I grew sweet potato vine for the first time this year and when I was digging up the plants I came across these lovely "potatoes" and just can't throw them away (which was my intention) I read that all I have to do is bring them in and store in a cool, dry place. Is that really all there is to it? should I make sure they are washed first? should they be stored in sand or some other medium? In the dark? What do I do with them in the spring, just stick in the ground and watch em grow? sounds so simple, has anyone actually done this from year to year? Thanks!

Comments (7)

  • northerner_on
    16 years ago

    I have save and re-sown sweet potato tubers. I washed mine then, but now I would not bother, got them fully dried, placed them in a brown paper bag, and stored them in the dark in my basement. I potted them up in the early spring and put them in a south-facing window so they were growing by the time it was frost-free. But now, I just buy a sweet potato, cut out the eyes and pot them up. Sometimes, it's dificult to find the chartreuse ones in the store, so to be safe you may want to save them.
    Northerner.

  • monipsych
    16 years ago

    I have never grown sweet potato vine but would love to! Is it really that easy? When would you get them started? Thanks!
    Monica

  • cateyanne
    Original Author
    16 years ago

    I didn't grow mine from sweet potatoes I purchased from the store, but that sounds like fun, from what type of sweet potato do you get those colored vines? I just assumed those were a special decorative breed and not the kind you eat. The little tubers I dug up from my decorative vine don't look much like the sweet potatoes I eat. they are small and white- can they be eaten?

  • mnwsgal
    16 years ago

    A few years ago I read that they were edible so baked a few. They tasted awful!

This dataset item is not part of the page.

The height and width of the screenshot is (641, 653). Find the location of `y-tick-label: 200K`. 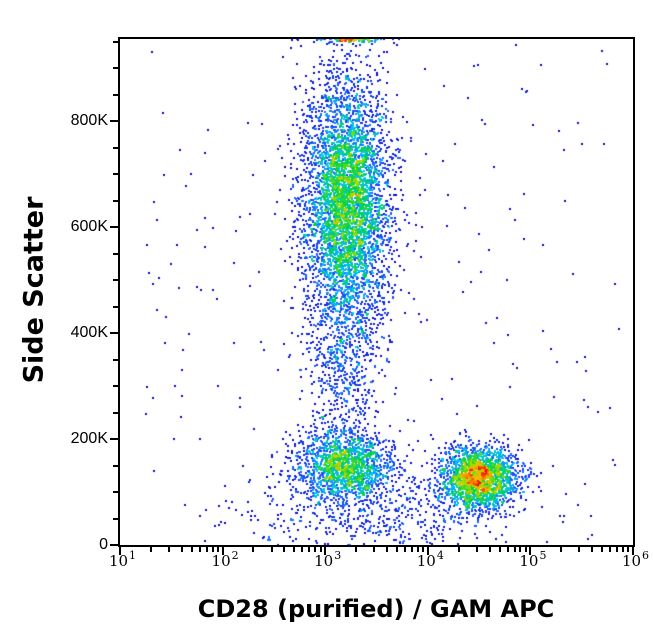

y-tick-label: 200K is located at coordinates (89, 439).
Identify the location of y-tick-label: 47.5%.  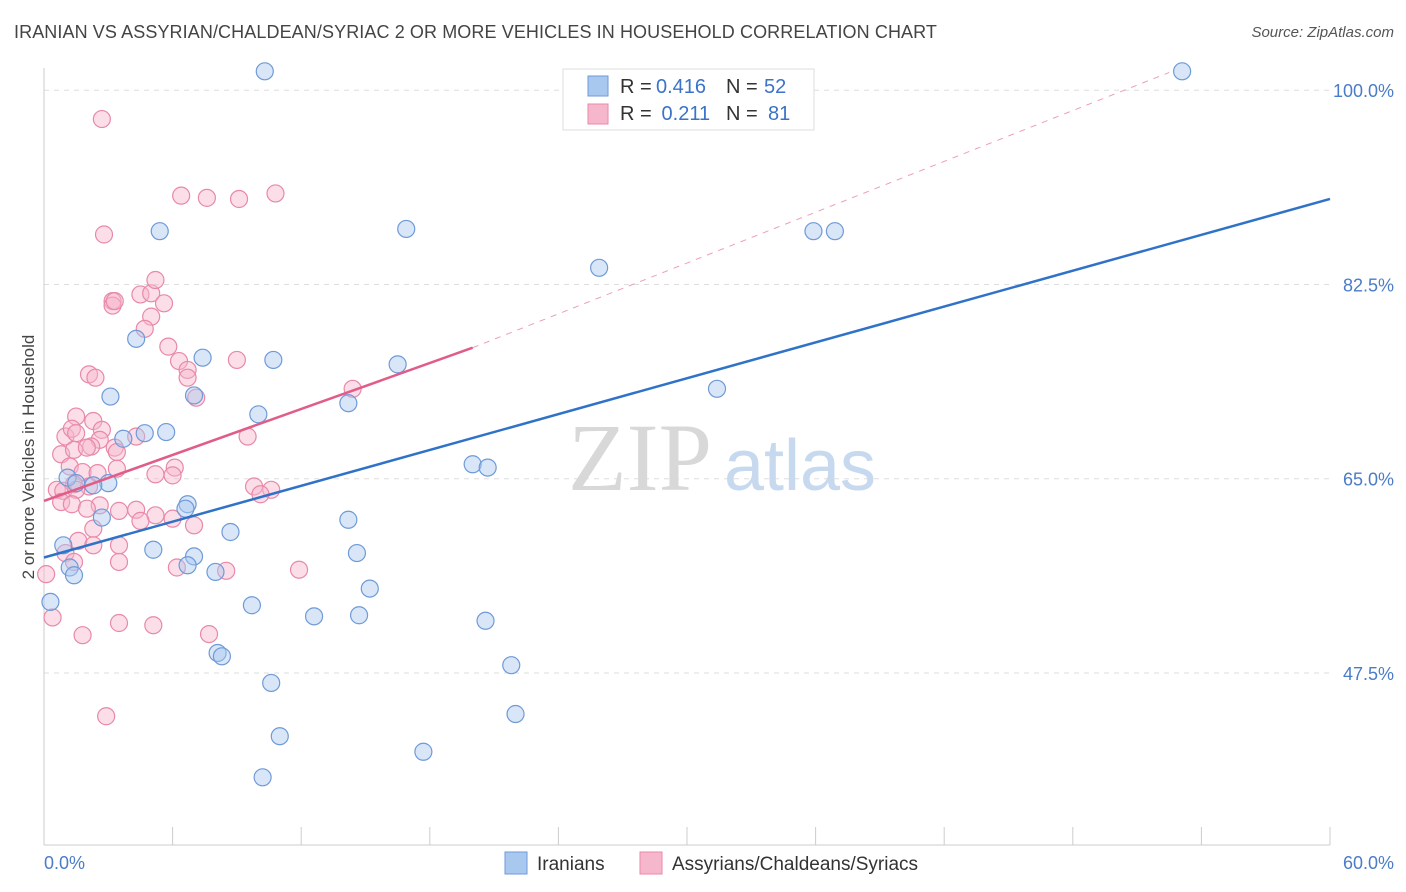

    The grocery store sweet potato that we started (toothpick method) when my son was small had plain green leaves. How do you know which ones will be chartruese?

    Roots are already filling the bottles of the cuttings that I took a couple of weeks ago.

  • northerner_on
    16 years ago

    The sweet potatoes that produce the chartreuse leaves have a pretty pink, thin skin, and very white flesh. They are not very easy to find - you need to go into a store with southern produce. The other ones with the thicker pink skin and cream flesh yield green plants. The tubers we get from the potatoes grown in our gardens are edible, but not tasty because they are not mature. Monica, I usually start them the same time I start my peppers indoors - late March for me this far north. I grew up in the south and there are many varieties of potatoes and maybe there are others which produce chartreuse leaves, but this is the only one I know of for certain.

  • monipsych
    16 years ago

    Thanks for the info! Toothpick method????? So to try and get this straight. Let the sweet potato develop eyes cut a piece out put it in soil, on the window sill, outside, WS? And viola? Sorry to seem a little dense.
    TY
    Monica

  • cateyanne
    Original Author
    16 years ago

    I'm sorry for sounding so dense as well. Do I need to let my sweet potato vine stay in the soil long enough for it to develop eyes? I think we would get a freeze before that, supposedly we'll get one tonight! How do you tell when the eyes have developed without digging them up first?